Exercise: Reproduce verbatim the line where "Image resolution: width=2428" occurs, along with all following lines down to the last line of the data.

++++++++++

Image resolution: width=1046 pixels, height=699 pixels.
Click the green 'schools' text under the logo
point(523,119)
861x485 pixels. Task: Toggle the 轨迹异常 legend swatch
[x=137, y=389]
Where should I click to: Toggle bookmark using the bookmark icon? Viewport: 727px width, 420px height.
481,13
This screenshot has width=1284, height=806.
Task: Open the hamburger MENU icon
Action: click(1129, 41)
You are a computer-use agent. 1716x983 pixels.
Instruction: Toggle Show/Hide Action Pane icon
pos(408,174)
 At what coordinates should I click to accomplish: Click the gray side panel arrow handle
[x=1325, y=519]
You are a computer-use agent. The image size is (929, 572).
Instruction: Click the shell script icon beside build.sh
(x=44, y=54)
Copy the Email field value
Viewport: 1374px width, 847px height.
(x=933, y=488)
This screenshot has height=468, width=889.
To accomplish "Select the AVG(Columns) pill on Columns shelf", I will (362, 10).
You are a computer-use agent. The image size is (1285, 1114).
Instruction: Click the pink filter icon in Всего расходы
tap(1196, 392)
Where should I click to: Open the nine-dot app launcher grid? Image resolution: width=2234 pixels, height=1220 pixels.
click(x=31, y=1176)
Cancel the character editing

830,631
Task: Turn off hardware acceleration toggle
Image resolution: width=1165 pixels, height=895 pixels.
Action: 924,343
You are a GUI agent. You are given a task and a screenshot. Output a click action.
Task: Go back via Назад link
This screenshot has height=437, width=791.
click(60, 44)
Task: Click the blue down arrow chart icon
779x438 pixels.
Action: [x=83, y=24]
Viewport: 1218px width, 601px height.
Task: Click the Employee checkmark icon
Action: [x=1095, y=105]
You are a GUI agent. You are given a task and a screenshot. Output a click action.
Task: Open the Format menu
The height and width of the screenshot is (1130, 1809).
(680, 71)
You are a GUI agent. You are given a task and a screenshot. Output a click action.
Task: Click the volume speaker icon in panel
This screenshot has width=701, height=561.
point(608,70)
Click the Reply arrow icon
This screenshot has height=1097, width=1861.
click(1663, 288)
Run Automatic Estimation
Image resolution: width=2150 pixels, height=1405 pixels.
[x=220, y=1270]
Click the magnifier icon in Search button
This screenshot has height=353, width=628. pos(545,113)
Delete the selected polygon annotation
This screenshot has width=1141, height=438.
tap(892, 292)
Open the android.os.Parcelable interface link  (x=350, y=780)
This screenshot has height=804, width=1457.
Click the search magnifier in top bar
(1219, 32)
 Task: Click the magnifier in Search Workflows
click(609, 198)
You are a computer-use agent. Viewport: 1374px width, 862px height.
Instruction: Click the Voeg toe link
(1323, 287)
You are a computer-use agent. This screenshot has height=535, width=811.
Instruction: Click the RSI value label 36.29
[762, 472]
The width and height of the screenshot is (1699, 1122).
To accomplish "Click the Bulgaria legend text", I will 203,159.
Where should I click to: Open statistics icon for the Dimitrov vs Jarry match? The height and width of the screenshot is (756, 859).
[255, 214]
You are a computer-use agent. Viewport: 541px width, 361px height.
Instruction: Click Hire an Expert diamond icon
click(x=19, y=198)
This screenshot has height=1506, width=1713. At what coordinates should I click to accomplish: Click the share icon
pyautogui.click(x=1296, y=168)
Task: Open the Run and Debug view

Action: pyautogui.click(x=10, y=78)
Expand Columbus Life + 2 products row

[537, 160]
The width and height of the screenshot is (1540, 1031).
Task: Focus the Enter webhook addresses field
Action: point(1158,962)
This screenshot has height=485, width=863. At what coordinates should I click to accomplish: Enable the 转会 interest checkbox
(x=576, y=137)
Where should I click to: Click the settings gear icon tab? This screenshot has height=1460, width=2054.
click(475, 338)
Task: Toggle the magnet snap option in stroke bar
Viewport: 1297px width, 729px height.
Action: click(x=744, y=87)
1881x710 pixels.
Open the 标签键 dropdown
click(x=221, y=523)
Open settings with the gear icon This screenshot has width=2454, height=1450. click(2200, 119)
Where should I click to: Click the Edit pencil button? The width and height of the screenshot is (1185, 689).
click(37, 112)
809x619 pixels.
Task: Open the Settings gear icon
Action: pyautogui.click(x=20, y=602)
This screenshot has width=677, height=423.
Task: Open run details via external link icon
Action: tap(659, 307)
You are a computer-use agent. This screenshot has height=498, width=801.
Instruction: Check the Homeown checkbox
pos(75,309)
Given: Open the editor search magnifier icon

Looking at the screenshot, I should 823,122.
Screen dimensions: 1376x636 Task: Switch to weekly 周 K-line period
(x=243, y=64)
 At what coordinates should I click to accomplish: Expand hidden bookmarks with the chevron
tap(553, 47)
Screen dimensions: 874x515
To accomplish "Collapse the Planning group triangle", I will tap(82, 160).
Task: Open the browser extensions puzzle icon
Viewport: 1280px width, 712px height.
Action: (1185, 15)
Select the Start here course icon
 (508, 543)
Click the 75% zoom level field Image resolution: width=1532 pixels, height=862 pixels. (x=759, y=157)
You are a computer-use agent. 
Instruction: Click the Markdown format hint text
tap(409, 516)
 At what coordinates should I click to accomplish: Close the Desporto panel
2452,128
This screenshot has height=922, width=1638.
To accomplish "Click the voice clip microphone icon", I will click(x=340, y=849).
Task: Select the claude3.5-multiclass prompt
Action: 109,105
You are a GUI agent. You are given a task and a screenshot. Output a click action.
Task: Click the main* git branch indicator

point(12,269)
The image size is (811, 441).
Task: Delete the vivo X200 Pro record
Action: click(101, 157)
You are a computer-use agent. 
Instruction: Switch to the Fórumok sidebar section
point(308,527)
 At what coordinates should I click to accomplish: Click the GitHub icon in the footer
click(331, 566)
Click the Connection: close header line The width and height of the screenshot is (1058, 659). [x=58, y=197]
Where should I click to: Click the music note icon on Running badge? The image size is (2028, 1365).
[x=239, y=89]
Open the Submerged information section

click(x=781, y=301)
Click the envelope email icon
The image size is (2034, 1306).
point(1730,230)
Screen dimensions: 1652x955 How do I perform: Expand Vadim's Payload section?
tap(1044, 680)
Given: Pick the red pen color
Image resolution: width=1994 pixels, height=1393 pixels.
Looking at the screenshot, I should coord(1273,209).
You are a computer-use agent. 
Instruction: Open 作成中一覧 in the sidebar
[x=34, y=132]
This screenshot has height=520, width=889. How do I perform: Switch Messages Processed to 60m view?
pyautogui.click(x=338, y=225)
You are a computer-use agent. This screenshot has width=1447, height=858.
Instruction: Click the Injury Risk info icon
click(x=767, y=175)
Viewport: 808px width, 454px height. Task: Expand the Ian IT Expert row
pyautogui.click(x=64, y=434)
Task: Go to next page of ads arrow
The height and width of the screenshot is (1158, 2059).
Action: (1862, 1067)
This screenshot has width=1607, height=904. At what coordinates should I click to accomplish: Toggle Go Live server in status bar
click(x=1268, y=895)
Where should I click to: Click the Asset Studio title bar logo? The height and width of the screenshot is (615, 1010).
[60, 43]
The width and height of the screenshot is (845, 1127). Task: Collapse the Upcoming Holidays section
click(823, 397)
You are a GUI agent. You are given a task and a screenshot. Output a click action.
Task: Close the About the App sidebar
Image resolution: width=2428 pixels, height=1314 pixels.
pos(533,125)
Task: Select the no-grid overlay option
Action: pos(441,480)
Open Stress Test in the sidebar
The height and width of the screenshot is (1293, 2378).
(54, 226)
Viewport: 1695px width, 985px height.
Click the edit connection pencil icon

++++++++++

Answer area:
Image resolution: width=2428 pixels, height=1314 pixels.
pos(533,125)
Task: Select the no-grid overlay option
Action: pos(441,480)
Open Stress Test in the sidebar
The height and width of the screenshot is (1293, 2378).
(54, 226)
Viewport: 1695px width, 985px height.
Click the edit connection pencil icon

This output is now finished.